Malgré cette chaleur de surface, l'état des nappes phréatiques en PACA demeure globalement satisfaisant. Selon le dernier bilan du Bureau de recherches géologiques et minières (BRGM), les niveaux se situent autour de la moyenne des 15 dernières années.
« La situation des nappes est, pour la plupart d'entre elles, plutôt satisfaisante parce que leur niveau est autour de la moyenne, » explique David Ratheau, hydrogéologue au BRGM.

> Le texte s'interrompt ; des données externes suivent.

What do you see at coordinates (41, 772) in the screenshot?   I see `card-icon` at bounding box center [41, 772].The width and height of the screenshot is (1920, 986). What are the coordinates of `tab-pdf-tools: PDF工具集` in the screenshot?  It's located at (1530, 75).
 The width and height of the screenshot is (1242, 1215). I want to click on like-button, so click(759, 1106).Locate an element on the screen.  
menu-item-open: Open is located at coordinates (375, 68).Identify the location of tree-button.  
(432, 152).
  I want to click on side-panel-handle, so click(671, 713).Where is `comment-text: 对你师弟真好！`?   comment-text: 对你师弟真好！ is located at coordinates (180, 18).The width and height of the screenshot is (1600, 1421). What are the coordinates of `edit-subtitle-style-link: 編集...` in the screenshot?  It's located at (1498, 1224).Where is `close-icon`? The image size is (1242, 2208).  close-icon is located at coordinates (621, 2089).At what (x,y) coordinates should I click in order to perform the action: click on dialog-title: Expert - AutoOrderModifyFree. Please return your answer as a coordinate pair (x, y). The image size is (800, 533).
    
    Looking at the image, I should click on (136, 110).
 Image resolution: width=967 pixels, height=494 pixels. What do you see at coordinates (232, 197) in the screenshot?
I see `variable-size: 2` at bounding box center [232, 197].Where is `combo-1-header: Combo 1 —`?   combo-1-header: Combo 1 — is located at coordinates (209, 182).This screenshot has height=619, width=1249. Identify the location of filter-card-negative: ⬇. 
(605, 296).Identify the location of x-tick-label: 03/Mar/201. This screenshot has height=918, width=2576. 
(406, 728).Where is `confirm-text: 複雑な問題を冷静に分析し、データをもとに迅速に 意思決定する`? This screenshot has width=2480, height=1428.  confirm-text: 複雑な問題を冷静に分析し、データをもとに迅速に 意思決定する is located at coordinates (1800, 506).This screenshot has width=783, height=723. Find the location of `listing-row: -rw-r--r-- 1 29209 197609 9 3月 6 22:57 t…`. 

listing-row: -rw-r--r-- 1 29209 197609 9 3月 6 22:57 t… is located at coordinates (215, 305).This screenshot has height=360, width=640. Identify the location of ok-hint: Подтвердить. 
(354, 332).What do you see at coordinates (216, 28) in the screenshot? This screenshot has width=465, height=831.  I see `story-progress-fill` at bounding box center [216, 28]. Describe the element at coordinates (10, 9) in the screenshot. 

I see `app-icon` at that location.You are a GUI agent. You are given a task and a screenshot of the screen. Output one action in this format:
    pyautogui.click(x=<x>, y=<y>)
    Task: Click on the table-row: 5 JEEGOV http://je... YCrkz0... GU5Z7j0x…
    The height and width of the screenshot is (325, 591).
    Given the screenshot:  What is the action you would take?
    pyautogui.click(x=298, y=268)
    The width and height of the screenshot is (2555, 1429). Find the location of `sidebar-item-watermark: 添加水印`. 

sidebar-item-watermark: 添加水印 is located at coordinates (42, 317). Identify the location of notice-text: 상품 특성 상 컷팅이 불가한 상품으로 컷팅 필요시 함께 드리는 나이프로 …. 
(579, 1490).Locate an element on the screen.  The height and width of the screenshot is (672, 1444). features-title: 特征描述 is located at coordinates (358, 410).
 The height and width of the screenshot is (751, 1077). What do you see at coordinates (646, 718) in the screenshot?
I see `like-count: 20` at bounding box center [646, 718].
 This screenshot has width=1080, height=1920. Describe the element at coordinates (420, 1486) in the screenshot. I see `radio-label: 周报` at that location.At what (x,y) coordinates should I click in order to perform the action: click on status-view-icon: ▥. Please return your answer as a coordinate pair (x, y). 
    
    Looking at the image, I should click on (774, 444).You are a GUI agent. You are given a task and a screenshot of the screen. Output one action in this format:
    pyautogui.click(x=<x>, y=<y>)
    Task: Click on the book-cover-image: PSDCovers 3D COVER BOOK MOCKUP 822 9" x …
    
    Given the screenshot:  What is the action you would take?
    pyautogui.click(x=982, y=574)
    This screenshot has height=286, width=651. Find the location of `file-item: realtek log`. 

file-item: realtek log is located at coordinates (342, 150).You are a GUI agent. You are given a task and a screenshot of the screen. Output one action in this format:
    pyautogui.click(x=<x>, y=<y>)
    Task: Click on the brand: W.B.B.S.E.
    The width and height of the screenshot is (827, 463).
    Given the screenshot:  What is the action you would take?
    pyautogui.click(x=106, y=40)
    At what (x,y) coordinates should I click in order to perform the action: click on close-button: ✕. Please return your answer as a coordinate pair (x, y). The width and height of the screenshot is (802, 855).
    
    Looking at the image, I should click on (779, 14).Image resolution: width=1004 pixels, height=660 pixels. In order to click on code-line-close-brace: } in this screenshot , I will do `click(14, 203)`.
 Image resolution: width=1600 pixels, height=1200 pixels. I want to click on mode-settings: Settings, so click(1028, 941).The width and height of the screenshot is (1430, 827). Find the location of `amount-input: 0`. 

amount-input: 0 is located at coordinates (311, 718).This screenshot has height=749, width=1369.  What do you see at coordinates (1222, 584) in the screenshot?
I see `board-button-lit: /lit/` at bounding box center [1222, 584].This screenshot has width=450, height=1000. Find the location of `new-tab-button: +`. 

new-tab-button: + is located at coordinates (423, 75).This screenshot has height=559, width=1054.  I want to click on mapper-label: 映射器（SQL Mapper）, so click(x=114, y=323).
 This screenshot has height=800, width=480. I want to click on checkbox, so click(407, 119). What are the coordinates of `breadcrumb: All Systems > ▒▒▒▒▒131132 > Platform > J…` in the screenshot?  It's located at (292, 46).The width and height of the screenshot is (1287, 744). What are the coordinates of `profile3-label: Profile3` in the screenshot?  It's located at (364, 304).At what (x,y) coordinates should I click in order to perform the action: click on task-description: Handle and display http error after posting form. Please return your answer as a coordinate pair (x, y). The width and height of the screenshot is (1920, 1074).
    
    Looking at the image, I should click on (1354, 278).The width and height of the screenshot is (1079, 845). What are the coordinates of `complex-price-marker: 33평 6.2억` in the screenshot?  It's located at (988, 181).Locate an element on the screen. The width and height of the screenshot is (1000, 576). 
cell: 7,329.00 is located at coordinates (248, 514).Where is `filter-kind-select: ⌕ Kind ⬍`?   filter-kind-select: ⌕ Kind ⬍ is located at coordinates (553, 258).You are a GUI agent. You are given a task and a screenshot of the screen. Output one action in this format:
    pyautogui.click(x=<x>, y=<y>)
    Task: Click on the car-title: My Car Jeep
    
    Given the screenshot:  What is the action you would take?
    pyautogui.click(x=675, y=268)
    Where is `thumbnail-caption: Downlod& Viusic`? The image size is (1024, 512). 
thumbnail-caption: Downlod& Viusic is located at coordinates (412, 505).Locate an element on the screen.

Cette situation s'explique par une excellente recharge hivernale. Les pluies abondantes de l'automne et de l'hiver derniers, suivies d'épisodes pluvieux tardifs en avril et mai, ont permis de remplir les réserves profondes. Seul le pourtour de la Côte d'Azur affiche des niveaux modérément bas nécessitant une vigilance particulière. La région PACA s'en sort ainsi bien mieux que d'autres secteurs nationaux, comme le Limousin, où la situation des nappes est jugée préoccupante.

 

Une sécheresse de surface digne d'un mois d'août


À l'inverse des nappes, la sécheresse des sols en surface (ou sécheresse agronomique) est déjà particulièrement marquée. Les sols affichent un déficit hydrique critique, avec près d'un mois d'avance par rapport à une saison classique, correspondant plutôt à une situation de mi-août.
Ce dessèchement des premiers centimètres du sol, accentué par l'action répétée du mistral, place la végétation locale sous un stress hydrique important. Les végétaux des Bouches-du-Rhône ont ainsi atteint un niveau de sécheresse de 2 sur 3, ce qui aggrave considérablement les risques d'incendie.

 

Un week-end sous le signe de la canicule et du mistral


Pour ce week-end des 18 et 19 juillet 2026, le département des Bouches-du-Rhône s'apprête de nouveau à faire face à des températures caniculaires. Les maximales oscilleront entre 33 et 36 °C en journée, tandis que les nuits resteront très chaudes, ne descendant guère en dessous de 19 à 25 °C. « Nous ne serons plus en situation de canicule à partir de mardi 21 ou de mercredi 22, mais le mistral va se renforcer », précise Paul Marquis de la Météo du 13.
Mais cette forte chaleur, accompagnée d'un retour du mistral, avec des rafales moyennes attendues entre 40 et 50 km/h,  renforcera les risques d'incendie. « Il n'y a aucune chance d'avoir de pluie avant mi août », constate Paul Marquis. « Je fonde tout mes espoirs sur la deuxième quinzaine d’août avec le retour des orages et des températures plus basses ».